«Ah! siete voi. Lo immaginavo.» La stella era gialla, fissata
su un drappo rosso, quasi fosse una quinta attaccata alla parete di fondo
di quella stanza «lunga e molto stretta» dove lo avevano portato.
Lui girò lo sguardo per qualche istante, poi si voltò e li
fissò. Aveva ancora quell’espressione che molti credevano mansueta.
Erano in due, rozzi cappucci antracite di cotone cuciti a mano, come ricavati
da un sacchetto, nascondevano le facce. Lui ne scorgeva soltanto gli occhi.
«Presidente, ha capito chi siamo?» «Ho capito chi siete.»
Erano le Brigate rosse, quella volta certe di aver colpito «al cuore
lo Stato». E ammesso che lo Stato ce l’abbia, un cuore, lui ne sembrava
la sintesi. E ora si trovava nelle mani di terroristi che non avevano esitato
a fare una strage pur di prenderlo. Lì, in piedi, con quegli incappucciati,
indecisi su cosa fare. Si guardò intorno: la cella, 2 metri per
90 centimetri, conteneva il letto, una specie di branda dall’aria neppure
troppo scomoda, il water chimico, un comodino e, dalla parete, spuntavano
una conduttura per l’aria e un microfono. «Quello è vero?»
domandò. «Sì. Registriamo quello che dici e serve a
te per chiamare, se ti serve qualcosa.» Gli avevano subito dato del
tu, ma questo non era sembrato infastidirlo. Poi, con il passare dei giorni,
anche lui avrebbe sovente dato del tu al suo inquisitore.
Nel 1977, Vincenzo Tessandori, allora cronista della «Stampa»,
scrisse "Br. Imputazione: banda armata", il primo libro sul nucleo originario
delle Brigate rosse. Pareva una storia chiusa, era soltanto il prologo.

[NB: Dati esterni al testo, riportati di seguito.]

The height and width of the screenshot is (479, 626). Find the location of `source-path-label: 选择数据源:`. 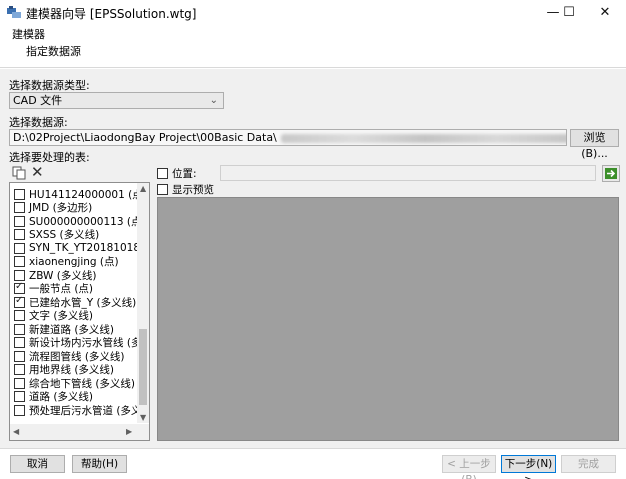

source-path-label: 选择数据源: is located at coordinates (38, 122).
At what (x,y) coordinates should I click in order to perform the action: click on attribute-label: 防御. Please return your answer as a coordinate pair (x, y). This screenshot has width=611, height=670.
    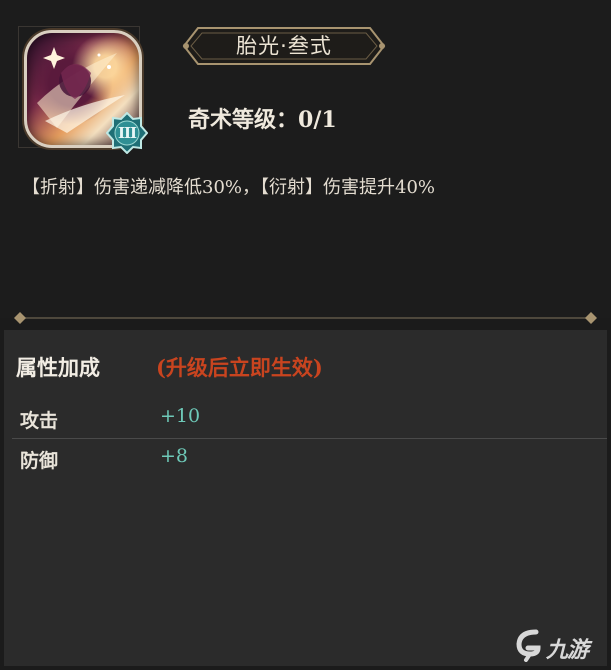
    Looking at the image, I should click on (40, 461).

Sopravvissuta agli arresti del gruppo storico, l’organizzazione clandestina
si è sviluppata per lustri. I brigatisti rossi erano ormai nelle
fabbriche, nelle università, nei quartieri disastrati di Roma, nei
bassi napoletani, nell’inferno chimico di Porto Marghera. Avevano pianificato
la guerra globale al sistema attraverso l’attacco al partito egemone, la
Democrazia cristiana, e poi al suo nuovo grande alleato, il Pci, accusato
di ammorbidire le richieste e la forza dirompente del proletariato. E furono
i protagonisti del fatto più clamoroso accaduto negli anni della
prima Repubblica: il sequestro Moro.
La logica dello scontro con lo Stato della «borghesia imperialista»
implicava, fatalmente, di colpirne gli uomini-chiave: magistrati, politici
e studiosi prestati alla politica, poliziotti e carabinieri, funzionari
ministeriali, giornalisti. In trent’anni, su 132 morti provocati dal terrorismo
rosso, 78 sono state le vittime delle sole Br, e su 59 militanti delle
formazioni di sinistra uccisi, 26 erano brigatisti. Un’eredità pesante,
sulle cui cause non si contano le analisi politiche e sociologiche, spesso
non condivise e fonti di roventi polemiche, segno che la ferita, quando
non ignorata, è ancora aperta.
Conscio di ciò, Tessandori sceglie ora un approccio nuovo: fare
la cronaca ravvicinata della «generazione brigatista». Chi
erano, come vivevano, agivano e pensavano i giovani invecchiati all’ombra
di una rivoluzione impossibile? Attingendo alle sue personali esperienze,
ai dialoghi con i protagonisti, allo studio dei documenti giudiziari e
dell’organizzazione, ha cercato non di spiegare ma di calarci nella loro
quotidianità, nella loro lucida follia, nella preparazione degli
agguati, nei retroscena dei pentimenti, evitando le dietrologie e il gusto
dei misteri, riducendo al minimo il suo giudizio ma lasciando parlare i
fatti, anche dal versante delle vittime.
Con lo stile e il ritmo del thriller, questa cronaca puntigliosa, ricca
di notizie inedite, diventa lente d’ingrandimento del fenomeno più
cruento dell’Italia repubblicana. Ma soprattutto diventa strumento per
tutti, perché solo facendo «rivivere» le esperienze
altrui si può capire e quindi giudicare.